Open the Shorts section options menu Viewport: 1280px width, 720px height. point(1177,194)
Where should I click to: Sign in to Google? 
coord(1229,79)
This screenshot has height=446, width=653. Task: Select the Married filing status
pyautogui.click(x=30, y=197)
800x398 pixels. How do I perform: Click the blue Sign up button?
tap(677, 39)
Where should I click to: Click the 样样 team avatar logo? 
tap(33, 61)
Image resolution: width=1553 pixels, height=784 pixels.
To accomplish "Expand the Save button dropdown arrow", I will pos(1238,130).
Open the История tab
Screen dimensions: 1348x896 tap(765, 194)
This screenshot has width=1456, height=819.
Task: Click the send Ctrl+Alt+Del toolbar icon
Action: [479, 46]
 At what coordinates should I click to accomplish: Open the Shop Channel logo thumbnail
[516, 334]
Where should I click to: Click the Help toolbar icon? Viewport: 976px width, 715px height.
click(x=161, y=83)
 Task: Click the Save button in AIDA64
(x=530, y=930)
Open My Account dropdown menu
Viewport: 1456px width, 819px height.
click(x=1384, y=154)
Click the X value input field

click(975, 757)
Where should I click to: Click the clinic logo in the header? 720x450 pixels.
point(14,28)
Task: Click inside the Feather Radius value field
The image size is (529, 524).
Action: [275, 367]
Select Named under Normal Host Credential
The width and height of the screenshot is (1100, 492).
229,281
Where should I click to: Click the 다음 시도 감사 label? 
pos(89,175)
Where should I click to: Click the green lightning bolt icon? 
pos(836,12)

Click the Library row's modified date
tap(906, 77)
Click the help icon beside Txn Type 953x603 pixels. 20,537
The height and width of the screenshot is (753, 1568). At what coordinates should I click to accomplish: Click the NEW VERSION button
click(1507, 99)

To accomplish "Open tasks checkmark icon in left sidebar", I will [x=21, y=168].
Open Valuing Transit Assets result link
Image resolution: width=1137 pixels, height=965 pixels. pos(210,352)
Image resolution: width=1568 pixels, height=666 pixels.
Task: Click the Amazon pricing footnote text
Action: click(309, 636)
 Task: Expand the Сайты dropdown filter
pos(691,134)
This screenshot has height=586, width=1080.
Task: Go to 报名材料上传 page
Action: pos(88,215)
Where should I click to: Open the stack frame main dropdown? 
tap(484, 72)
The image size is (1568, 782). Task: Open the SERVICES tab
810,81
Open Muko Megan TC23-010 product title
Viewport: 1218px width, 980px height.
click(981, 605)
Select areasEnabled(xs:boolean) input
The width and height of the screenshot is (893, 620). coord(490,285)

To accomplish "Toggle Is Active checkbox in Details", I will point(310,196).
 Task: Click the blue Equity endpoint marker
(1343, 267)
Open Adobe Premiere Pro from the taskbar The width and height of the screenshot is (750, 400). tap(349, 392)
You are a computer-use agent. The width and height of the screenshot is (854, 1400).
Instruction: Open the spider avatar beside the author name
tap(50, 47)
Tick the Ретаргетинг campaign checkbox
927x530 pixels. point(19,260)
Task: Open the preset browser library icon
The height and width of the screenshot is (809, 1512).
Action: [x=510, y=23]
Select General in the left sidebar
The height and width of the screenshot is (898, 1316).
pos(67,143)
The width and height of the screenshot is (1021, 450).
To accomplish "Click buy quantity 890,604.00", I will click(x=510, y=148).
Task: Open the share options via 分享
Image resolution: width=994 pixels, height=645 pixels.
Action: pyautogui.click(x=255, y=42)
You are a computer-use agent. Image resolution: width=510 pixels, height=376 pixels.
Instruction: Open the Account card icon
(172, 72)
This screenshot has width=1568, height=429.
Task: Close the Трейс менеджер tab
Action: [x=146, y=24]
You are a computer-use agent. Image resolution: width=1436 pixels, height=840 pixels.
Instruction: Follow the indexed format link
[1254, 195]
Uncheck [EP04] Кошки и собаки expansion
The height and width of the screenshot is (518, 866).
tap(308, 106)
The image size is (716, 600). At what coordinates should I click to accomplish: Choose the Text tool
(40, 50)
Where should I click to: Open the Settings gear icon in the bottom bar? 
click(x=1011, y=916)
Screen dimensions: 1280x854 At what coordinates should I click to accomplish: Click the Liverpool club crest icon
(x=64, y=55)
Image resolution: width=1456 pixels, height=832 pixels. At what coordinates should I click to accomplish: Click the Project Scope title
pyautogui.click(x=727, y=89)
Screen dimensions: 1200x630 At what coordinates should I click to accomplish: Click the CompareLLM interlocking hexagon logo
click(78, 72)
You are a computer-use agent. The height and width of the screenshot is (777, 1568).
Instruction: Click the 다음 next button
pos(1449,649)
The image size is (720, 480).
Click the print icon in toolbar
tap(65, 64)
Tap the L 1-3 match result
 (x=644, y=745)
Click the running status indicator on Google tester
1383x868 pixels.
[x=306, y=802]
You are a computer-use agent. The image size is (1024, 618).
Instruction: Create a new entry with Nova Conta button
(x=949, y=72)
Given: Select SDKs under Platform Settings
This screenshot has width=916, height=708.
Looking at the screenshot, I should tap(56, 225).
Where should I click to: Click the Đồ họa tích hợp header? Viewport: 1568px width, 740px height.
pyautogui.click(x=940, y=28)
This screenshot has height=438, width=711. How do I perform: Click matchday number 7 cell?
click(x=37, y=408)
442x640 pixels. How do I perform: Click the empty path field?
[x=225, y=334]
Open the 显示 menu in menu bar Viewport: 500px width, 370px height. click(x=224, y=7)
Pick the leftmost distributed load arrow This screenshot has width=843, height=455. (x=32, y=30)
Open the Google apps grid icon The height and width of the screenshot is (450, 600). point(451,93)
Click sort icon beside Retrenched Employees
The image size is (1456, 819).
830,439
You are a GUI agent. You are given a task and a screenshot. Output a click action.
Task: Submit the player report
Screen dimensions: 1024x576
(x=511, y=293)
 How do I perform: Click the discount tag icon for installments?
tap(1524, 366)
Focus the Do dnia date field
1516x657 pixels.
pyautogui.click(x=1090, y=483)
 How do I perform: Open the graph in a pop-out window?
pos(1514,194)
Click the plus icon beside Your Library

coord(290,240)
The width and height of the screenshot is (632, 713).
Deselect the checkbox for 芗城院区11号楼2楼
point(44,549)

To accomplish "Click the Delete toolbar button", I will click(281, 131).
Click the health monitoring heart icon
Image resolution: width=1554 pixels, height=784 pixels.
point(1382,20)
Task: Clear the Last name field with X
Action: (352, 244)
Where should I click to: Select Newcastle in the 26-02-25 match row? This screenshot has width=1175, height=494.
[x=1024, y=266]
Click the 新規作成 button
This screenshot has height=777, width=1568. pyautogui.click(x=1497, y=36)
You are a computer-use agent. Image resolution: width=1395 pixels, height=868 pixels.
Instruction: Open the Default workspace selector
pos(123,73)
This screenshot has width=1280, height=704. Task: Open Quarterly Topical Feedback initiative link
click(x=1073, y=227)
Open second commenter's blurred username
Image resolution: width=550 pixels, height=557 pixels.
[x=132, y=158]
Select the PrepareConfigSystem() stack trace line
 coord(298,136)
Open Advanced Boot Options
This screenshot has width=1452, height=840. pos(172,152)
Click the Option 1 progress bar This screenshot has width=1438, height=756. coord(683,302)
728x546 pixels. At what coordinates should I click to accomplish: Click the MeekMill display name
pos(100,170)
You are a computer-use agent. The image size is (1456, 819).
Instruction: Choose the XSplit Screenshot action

* * * * * * * * *

:: WHAT TO WORK ON ::
Starting with the first line of the lines above and ending with the line containing "will [x=21, y=168].", copy out each line word for word, with that last line included.

:: RESPONSE ::
Open the Shorts section options menu Viewport: 1280px width, 720px height. point(1177,194)
Where should I click to: Sign in to Google? 
coord(1229,79)
This screenshot has height=446, width=653. Task: Select the Married filing status
pyautogui.click(x=30, y=197)
800x398 pixels. How do I perform: Click the blue Sign up button?
tap(677, 39)
Where should I click to: Click the 样样 team avatar logo? 
tap(33, 61)
Image resolution: width=1553 pixels, height=784 pixels.
To accomplish "Expand the Save button dropdown arrow", I will pos(1238,130).
Open the История tab
Screen dimensions: 1348x896 tap(765, 194)
This screenshot has width=1456, height=819.
Task: Click the send Ctrl+Alt+Del toolbar icon
Action: [479, 46]
 At what coordinates should I click to accomplish: Open the Shop Channel logo thumbnail
[516, 334]
Where should I click to: Click the Help toolbar icon? Viewport: 976px width, 715px height.
click(x=161, y=83)
 Task: Click the Save button in AIDA64
(x=530, y=930)
Open My Account dropdown menu
Viewport: 1456px width, 819px height.
click(x=1384, y=154)
Click the X value input field

click(975, 757)
Where should I click to: Click the clinic logo in the header? 720x450 pixels.
point(14,28)
Task: Click inside the Feather Radius value field
The image size is (529, 524).
Action: [275, 367]
Select Named under Normal Host Credential
The width and height of the screenshot is (1100, 492).
229,281
Where should I click to: Click the 다음 시도 감사 label? 
pos(89,175)
Where should I click to: Click the green lightning bolt icon? 
pos(836,12)

Click the Library row's modified date
tap(906, 77)
Click the help icon beside Txn Type 953x603 pixels. 20,537
The height and width of the screenshot is (753, 1568). At what coordinates should I click to accomplish: Click the NEW VERSION button
click(1507, 99)

To accomplish "Open tasks checkmark icon in left sidebar", I will [x=21, y=168].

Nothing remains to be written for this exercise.